O papa sabe, apenas, que não deve se furtar a perguntas que todo católico se faz. A dúvida é o caminho para a certeza e não a sua inimiga. Existe um pluralismo de opiniões que pode condividir o mesmo espaço com a doutrina da Igreja. Nem tudo é dogma e o papa pode falar em "hipóteses" e não somente em "dogmas". Coexistem as “formulações definitivas” e a “pesquisa teológica”. Por isso, ele deve, sim, em momentos oportunos, “suspender” o “servo dos servos de Deus” para que fale “o humilde trabalhador da vinha do Senhor”, o “colaborador da verdade”. Pois vale o princípio: In necessariis unitas, in dubiis libertas, in omnibus caritas. Aqui, para aplicar a máxima do Cardeal Newman a essa situação, o papa mesmo brinda primeiro à consciência.
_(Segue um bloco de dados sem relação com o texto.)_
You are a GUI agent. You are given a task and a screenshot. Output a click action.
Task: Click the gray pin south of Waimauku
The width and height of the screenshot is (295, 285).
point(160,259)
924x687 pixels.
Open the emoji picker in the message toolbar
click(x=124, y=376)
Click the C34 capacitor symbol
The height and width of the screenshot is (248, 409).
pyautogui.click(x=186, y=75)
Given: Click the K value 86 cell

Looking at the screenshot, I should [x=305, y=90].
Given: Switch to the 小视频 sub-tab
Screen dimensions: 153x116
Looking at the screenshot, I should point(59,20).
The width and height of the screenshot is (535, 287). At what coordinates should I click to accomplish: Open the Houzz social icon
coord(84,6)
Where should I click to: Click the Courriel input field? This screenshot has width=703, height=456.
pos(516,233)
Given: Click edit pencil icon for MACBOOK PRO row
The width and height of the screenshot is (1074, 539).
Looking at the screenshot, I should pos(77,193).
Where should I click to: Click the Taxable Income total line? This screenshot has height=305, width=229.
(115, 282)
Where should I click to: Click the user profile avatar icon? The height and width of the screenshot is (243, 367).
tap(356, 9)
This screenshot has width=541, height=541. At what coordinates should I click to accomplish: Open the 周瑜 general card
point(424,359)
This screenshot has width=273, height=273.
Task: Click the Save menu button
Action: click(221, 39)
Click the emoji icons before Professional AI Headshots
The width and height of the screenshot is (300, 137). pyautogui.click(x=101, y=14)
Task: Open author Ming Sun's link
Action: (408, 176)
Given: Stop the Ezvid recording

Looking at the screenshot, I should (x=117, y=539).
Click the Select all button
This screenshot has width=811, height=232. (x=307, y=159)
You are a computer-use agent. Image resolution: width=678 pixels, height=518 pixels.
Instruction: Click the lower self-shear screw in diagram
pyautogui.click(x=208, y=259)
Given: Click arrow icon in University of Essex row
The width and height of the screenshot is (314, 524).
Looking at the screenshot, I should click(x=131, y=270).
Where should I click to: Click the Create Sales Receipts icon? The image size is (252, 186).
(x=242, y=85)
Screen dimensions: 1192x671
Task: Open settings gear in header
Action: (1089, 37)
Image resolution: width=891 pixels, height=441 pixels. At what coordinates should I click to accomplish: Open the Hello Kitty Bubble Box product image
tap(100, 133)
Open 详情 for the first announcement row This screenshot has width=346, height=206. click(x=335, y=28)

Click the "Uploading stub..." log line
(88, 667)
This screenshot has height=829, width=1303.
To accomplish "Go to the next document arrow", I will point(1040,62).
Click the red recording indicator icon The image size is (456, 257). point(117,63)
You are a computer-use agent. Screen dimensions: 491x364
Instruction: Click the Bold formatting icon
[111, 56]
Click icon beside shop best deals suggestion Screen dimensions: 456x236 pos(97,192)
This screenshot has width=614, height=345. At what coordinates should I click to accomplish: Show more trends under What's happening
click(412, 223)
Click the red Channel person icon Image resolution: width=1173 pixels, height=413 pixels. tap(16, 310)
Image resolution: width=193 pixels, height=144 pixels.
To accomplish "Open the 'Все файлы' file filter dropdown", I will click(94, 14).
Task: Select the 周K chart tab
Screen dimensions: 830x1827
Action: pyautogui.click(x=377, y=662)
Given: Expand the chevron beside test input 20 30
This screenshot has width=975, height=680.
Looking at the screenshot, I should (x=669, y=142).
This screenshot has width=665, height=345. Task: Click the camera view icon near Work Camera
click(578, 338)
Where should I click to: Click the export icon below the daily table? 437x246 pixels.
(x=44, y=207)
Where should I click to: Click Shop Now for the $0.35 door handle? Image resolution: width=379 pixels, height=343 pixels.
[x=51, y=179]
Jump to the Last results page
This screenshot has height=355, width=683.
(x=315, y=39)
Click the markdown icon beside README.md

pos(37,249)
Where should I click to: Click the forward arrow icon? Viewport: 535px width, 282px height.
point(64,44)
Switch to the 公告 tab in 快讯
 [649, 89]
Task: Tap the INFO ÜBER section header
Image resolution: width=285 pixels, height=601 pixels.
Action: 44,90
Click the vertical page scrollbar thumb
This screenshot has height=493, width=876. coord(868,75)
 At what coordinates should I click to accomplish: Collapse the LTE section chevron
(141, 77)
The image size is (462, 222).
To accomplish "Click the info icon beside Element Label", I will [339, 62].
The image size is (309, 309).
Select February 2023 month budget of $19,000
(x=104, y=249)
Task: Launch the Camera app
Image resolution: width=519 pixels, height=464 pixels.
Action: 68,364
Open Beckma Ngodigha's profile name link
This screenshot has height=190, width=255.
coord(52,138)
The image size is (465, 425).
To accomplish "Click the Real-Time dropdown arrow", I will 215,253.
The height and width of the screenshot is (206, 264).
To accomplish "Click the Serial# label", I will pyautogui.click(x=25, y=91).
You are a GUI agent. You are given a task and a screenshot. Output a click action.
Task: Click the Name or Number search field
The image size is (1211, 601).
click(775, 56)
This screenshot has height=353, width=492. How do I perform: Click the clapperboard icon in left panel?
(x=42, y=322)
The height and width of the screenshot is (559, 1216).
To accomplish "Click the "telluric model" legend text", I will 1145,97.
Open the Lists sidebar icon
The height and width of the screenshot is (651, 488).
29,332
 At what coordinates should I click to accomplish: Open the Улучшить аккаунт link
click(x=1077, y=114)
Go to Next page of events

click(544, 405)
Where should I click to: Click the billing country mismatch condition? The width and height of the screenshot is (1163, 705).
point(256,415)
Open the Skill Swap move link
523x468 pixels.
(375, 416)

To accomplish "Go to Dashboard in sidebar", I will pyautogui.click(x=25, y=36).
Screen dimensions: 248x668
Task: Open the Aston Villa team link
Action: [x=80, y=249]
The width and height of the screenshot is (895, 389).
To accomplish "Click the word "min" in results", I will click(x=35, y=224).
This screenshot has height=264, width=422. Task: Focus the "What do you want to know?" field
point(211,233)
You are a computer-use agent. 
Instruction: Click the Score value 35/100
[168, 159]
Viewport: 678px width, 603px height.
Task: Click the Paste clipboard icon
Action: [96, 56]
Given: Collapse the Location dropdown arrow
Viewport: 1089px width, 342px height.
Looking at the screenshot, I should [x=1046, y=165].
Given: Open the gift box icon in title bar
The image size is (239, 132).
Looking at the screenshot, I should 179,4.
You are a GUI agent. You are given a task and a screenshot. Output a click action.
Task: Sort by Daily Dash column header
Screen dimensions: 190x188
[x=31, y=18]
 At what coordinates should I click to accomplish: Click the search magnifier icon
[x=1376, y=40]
E justamente por sua postura eu brindo (primeiro) ao Papa!

Na unidade,

Rudy Albino de Assunção
Gravatal - Santa Catarina

Anônimo disse...

Caro Rudy,
desculpe-me intrometer na conversa,mas o assunto é tão interessante que eu não pude evitar.Primeiramente,eu gostaria de dizer que,sim,Joseph Ratzinger morreu quando Bento XVI foi nomeado.Afinal,esse é o simbolismo da troca de nomes.Poderiamos chamar Bento XVI de Papa Ratzinger,mas optamos pelo primeiro por causa da carga que a troca significa:Uma nova vida.Por exemplo,Simão deixou de ser Simão quando se tornou Pedro.De modo que,o que seria perfeitamente aceitável para Joseph Ratzinger talvez não o seja para Bento XVI.Essa polêmica do preservativo é um bom exemplo:Se o cardeal Ratzinger aventasse a possibilidade de a camisinha não ser de todo mal,isso seria perfeitamente aceitável,pois é lícito que os teólogos papais duvidarem de matérias não dogmáticas(apesar de que o uso da camisinha é tão condenado pelos papas anteriores que ele teria que agir como um advogado do diabo hehehe).Porém,o papel de Bento XVI é instruir os fiéis na verdade,e hipóteses e possibilidades,nesse campo,confundem as ovelhas.O que Bento XVI precisa urgentemente é de uma boa secretaria de comunicação,porque ele vive cometendo esses pequenos erros que mancham seu grande reinado.
Danilo,Site belíssimo,porém um pouco lento.Mas mesmo assim está ótimo,continue o bom trabalho!